Collected data
-- Opening Marker --
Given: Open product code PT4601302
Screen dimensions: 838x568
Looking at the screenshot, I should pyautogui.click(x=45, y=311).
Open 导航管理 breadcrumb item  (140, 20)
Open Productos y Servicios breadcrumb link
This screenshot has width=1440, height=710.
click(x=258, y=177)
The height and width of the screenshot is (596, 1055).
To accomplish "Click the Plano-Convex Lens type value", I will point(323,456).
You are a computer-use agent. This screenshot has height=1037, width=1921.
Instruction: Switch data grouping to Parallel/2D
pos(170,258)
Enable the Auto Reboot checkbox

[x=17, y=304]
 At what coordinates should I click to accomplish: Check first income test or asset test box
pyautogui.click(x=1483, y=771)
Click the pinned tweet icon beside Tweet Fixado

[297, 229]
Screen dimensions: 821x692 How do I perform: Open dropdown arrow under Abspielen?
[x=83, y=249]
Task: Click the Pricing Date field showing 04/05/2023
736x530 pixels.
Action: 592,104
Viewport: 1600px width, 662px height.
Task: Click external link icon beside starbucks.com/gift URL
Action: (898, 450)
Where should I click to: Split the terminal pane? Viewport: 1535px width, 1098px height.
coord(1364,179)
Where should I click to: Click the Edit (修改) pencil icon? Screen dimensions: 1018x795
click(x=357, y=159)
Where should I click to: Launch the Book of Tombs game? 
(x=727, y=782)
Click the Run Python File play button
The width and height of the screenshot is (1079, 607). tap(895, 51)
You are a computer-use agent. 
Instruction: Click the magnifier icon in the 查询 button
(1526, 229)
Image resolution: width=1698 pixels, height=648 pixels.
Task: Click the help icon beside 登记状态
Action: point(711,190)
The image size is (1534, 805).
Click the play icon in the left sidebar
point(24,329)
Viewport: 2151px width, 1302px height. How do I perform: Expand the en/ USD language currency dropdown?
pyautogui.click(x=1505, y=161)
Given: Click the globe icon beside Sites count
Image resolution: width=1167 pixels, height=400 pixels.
-- Closing Marker --
Action item -> Please quote the data above in full, with no line missing.

Task answer ->
Given: Open product code PT4601302
Screen dimensions: 838x568
Looking at the screenshot, I should pyautogui.click(x=45, y=311).
Open 导航管理 breadcrumb item  (140, 20)
Open Productos y Servicios breadcrumb link
This screenshot has width=1440, height=710.
click(x=258, y=177)
The height and width of the screenshot is (596, 1055).
To accomplish "Click the Plano-Convex Lens type value", I will point(323,456).
You are a computer-use agent. This screenshot has height=1037, width=1921.
Instruction: Switch data grouping to Parallel/2D
pos(170,258)
Enable the Auto Reboot checkbox

[x=17, y=304]
 At what coordinates should I click to accomplish: Check first income test or asset test box
pyautogui.click(x=1483, y=771)
Click the pinned tweet icon beside Tweet Fixado

[297, 229]
Screen dimensions: 821x692 How do I perform: Open dropdown arrow under Abspielen?
[x=83, y=249]
Task: Click the Pricing Date field showing 04/05/2023
736x530 pixels.
Action: 592,104
Viewport: 1600px width, 662px height.
Task: Click external link icon beside starbucks.com/gift URL
Action: (898, 450)
Where should I click to: Split the terminal pane? Viewport: 1535px width, 1098px height.
coord(1364,179)
Where should I click to: Click the Edit (修改) pencil icon? Screen dimensions: 1018x795
click(x=357, y=159)
Where should I click to: Launch the Book of Tombs game? 
(x=727, y=782)
Click the Run Python File play button
The width and height of the screenshot is (1079, 607). tap(895, 51)
You are a computer-use agent. 
Instruction: Click the magnifier icon in the 查询 button
(1526, 229)
Image resolution: width=1698 pixels, height=648 pixels.
Task: Click the help icon beside 登记状态
Action: point(711,190)
The image size is (1534, 805).
Click the play icon in the left sidebar
point(24,329)
Viewport: 2151px width, 1302px height. How do I perform: Expand the en/ USD language currency dropdown?
pyautogui.click(x=1505, y=161)
Given: Click the globe icon beside Sites count
Image resolution: width=1167 pixels, height=400 pixels.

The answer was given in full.